§ **EXERCISE DIRECTIONS**: Images stay out. Everything else in the records is repeated exactly.

§ **THE DATA**:
:::
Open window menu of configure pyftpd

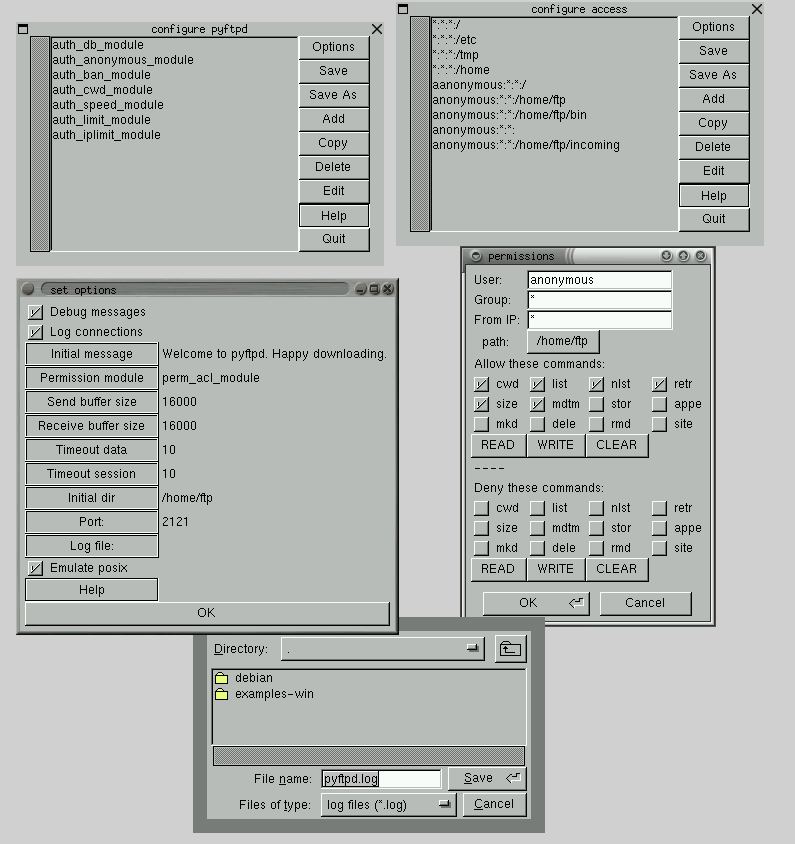pos(24,29)
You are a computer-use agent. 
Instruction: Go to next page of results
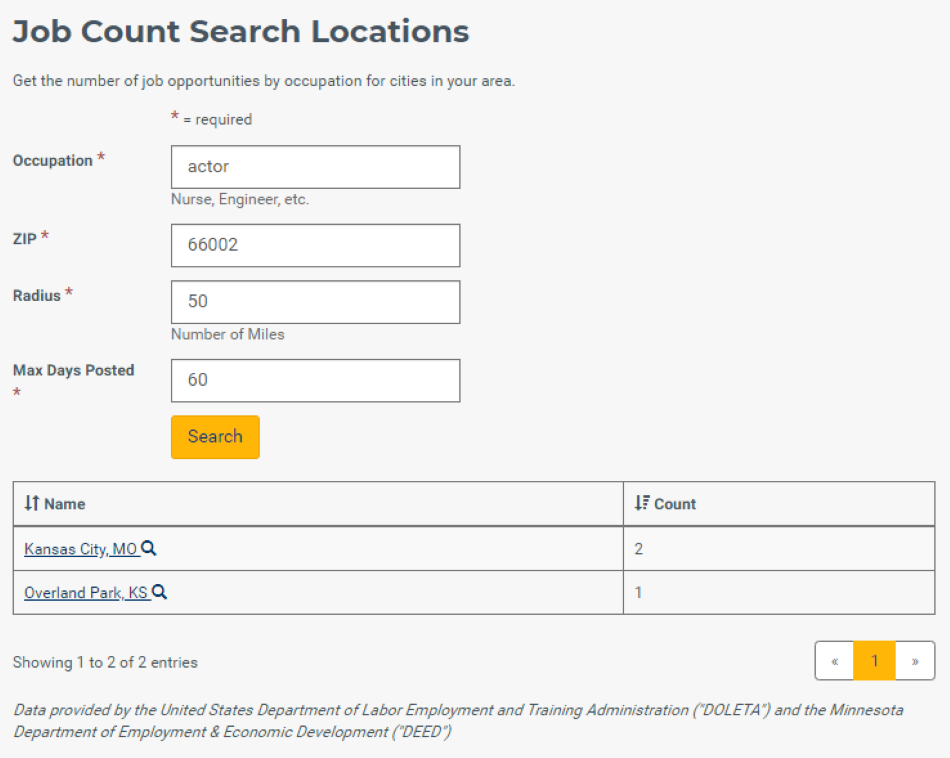(x=915, y=660)
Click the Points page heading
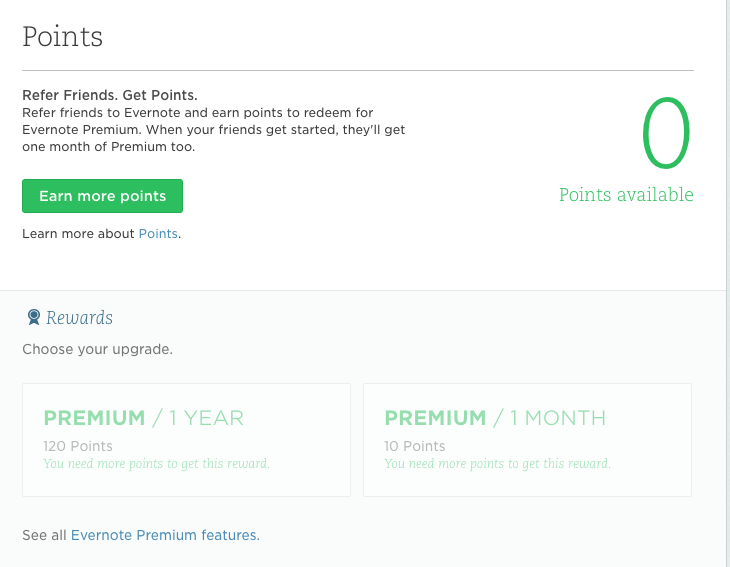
:::
§ **WRITTEN SOLUTION**:
Open window menu of configure pyftpd

pos(24,29)
You are a computer-use agent. 
Instruction: Go to next page of results
(x=915, y=660)
Click the Points page heading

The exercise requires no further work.